━━━ RECORDED DATA ━━━
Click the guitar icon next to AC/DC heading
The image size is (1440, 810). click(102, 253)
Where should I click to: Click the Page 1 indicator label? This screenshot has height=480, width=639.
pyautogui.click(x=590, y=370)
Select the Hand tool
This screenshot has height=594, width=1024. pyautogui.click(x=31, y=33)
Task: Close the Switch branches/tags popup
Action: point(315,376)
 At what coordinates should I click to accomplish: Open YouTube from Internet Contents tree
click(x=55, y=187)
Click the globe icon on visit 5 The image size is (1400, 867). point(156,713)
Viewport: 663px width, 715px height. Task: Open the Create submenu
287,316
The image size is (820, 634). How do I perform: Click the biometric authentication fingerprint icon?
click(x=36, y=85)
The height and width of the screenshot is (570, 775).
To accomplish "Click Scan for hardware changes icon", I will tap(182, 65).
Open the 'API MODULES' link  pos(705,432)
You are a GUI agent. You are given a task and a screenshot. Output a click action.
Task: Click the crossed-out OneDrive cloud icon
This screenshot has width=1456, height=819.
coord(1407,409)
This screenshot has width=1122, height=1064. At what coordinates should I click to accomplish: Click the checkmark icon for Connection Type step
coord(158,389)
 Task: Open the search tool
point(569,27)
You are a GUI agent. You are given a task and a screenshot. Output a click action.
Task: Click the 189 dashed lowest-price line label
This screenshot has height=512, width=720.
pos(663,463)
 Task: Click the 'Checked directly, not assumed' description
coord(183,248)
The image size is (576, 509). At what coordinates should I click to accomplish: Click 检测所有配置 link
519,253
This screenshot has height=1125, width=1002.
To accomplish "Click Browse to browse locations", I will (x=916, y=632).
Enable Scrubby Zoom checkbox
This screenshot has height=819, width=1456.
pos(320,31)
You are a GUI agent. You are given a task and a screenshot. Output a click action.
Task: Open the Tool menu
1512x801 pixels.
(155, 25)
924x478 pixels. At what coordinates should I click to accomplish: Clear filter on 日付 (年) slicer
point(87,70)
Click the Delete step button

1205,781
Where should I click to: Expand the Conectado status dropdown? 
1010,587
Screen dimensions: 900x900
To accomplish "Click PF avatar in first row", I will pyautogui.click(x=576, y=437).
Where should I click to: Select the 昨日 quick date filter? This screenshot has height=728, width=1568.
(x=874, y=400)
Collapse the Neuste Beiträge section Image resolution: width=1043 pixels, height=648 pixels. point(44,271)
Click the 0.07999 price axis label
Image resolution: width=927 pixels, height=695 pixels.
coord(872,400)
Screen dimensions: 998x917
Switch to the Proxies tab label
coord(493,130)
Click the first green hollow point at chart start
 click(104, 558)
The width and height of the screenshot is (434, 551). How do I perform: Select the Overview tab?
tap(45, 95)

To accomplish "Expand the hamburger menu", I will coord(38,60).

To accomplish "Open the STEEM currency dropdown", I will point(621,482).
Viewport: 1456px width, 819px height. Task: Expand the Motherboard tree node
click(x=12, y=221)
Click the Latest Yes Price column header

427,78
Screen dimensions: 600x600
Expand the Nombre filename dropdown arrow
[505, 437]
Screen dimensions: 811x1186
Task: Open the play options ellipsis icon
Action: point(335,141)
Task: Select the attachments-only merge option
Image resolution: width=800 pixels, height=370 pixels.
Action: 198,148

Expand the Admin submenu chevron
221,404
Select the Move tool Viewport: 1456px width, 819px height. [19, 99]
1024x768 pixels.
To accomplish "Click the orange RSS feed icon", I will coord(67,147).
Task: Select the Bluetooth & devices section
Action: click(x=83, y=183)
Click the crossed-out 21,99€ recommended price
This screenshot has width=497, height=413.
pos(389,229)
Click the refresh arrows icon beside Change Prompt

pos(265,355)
━━━
BRIEF
Copy out the material again word for word, from the first line through the line containing "pyautogui.click(x=590, y=370)", with both ends included.

TASK ANSWER
Click the guitar icon next to AC/DC heading
The image size is (1440, 810). click(102, 253)
Where should I click to: Click the Page 1 indicator label? This screenshot has height=480, width=639.
pyautogui.click(x=590, y=370)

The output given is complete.